--- START ---
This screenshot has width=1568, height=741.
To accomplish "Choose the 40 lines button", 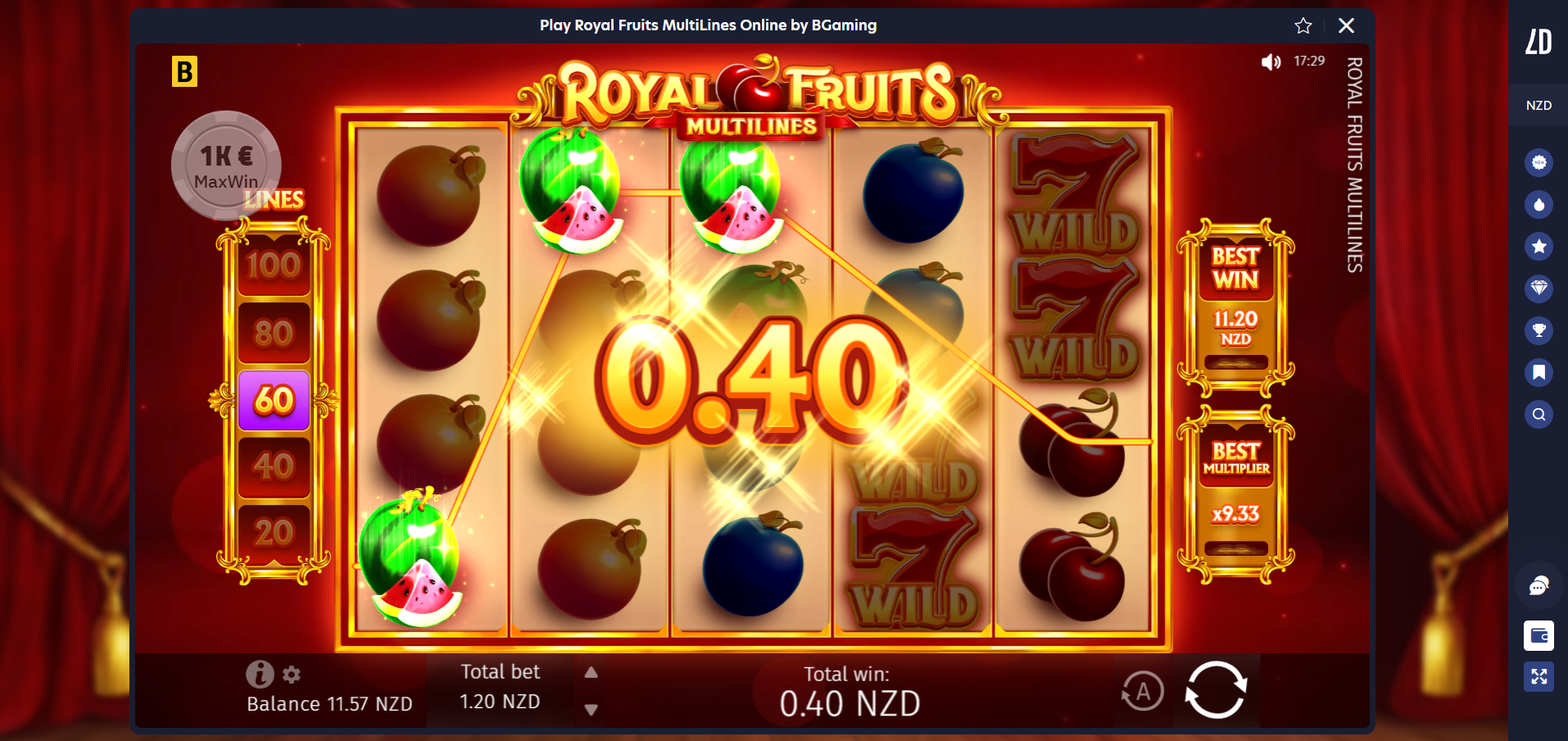I will tap(274, 466).

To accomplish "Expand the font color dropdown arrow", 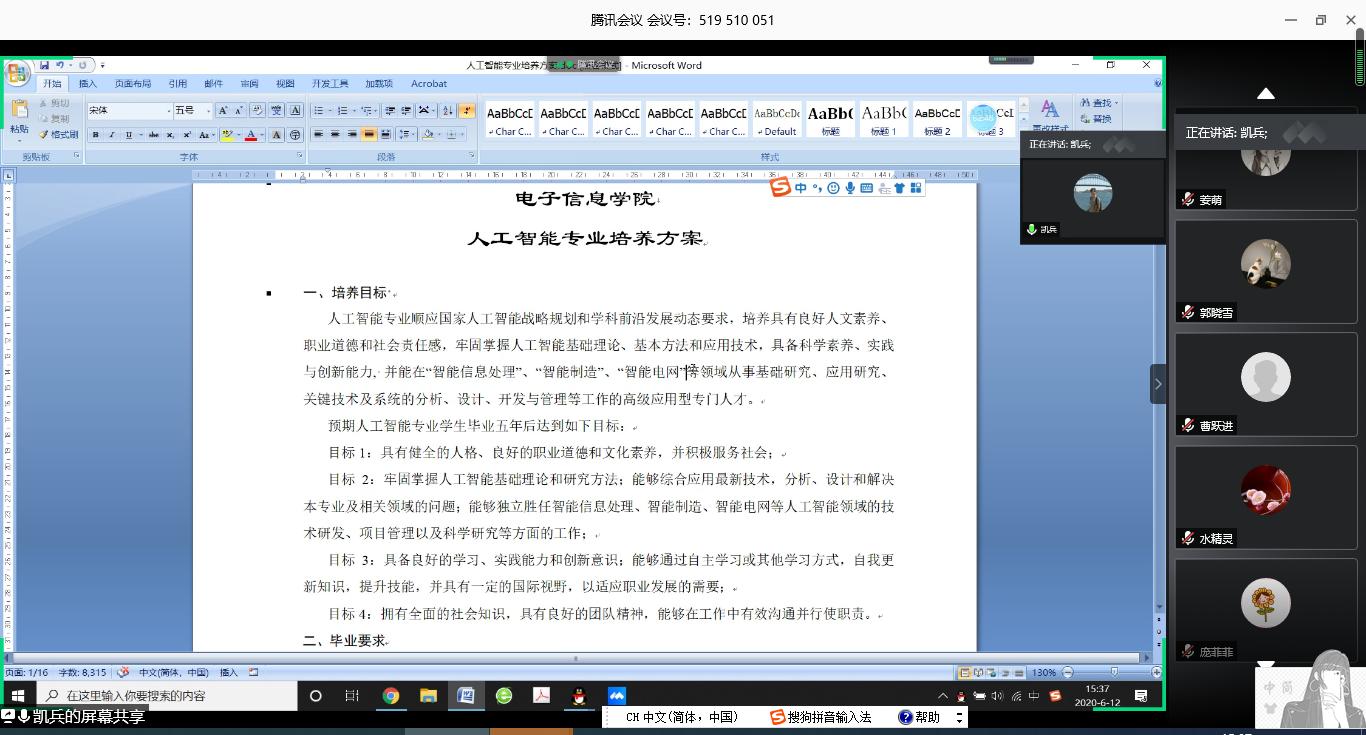I will 262,135.
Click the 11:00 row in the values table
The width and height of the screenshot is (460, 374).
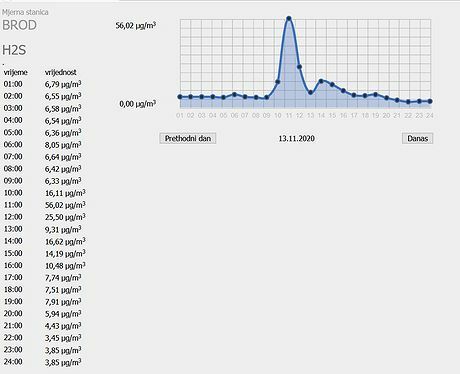coord(45,205)
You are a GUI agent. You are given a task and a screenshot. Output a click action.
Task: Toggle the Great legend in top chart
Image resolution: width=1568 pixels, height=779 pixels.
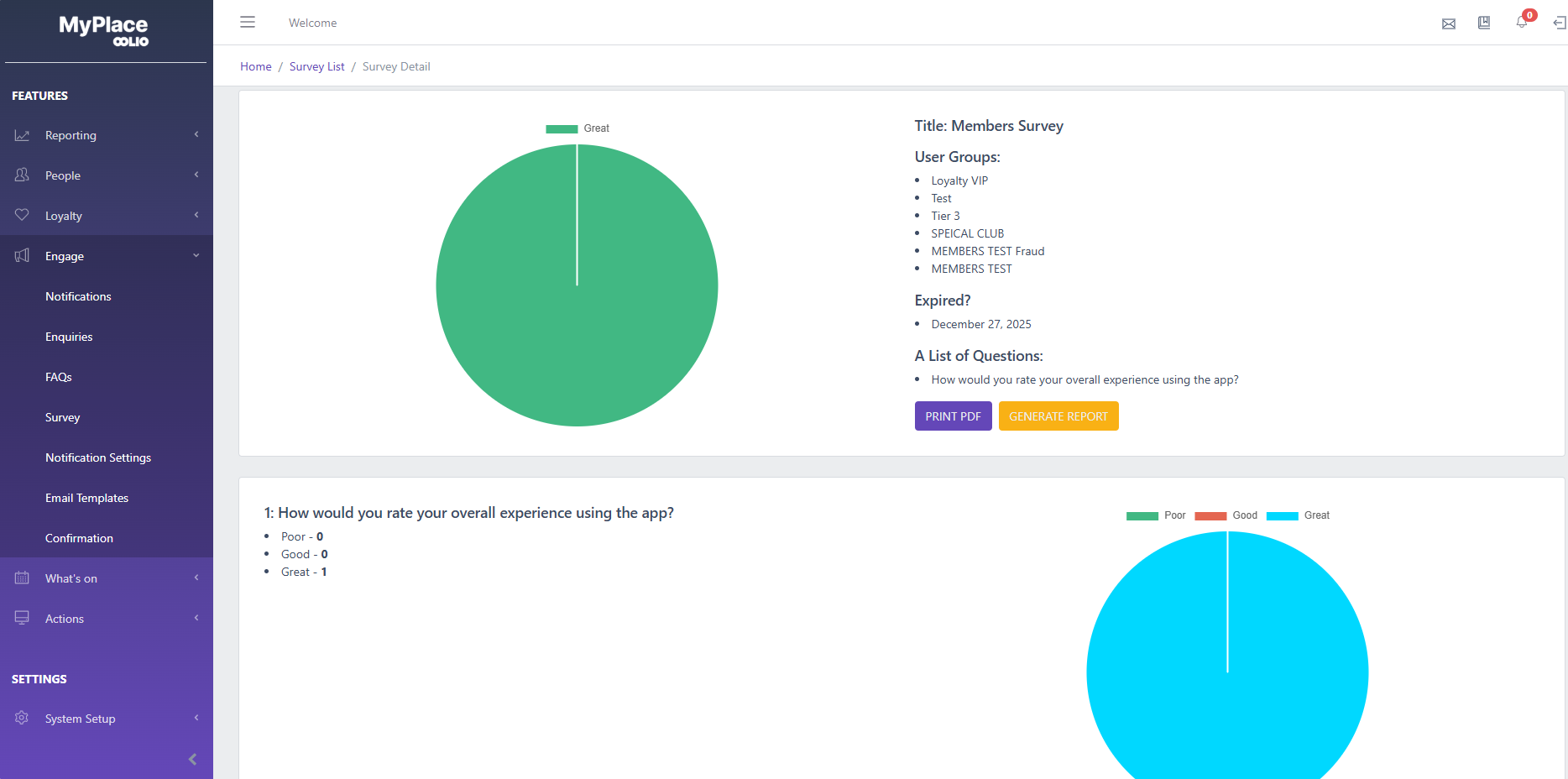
--- END ---
§ REQUIREMENT: The lines wanted are those from the one with "The width and" to the end of the entries above, repeated exactly, both ends included. Leave out the pictures.

§ EXERCISE SOLUTION:
The width and height of the screenshot is (460, 374).
coord(45,205)
You are a GUI agent. You are given a task and a screenshot. Output a click action.
Task: Toggle the Great legend in top chart
Image resolution: width=1568 pixels, height=779 pixels.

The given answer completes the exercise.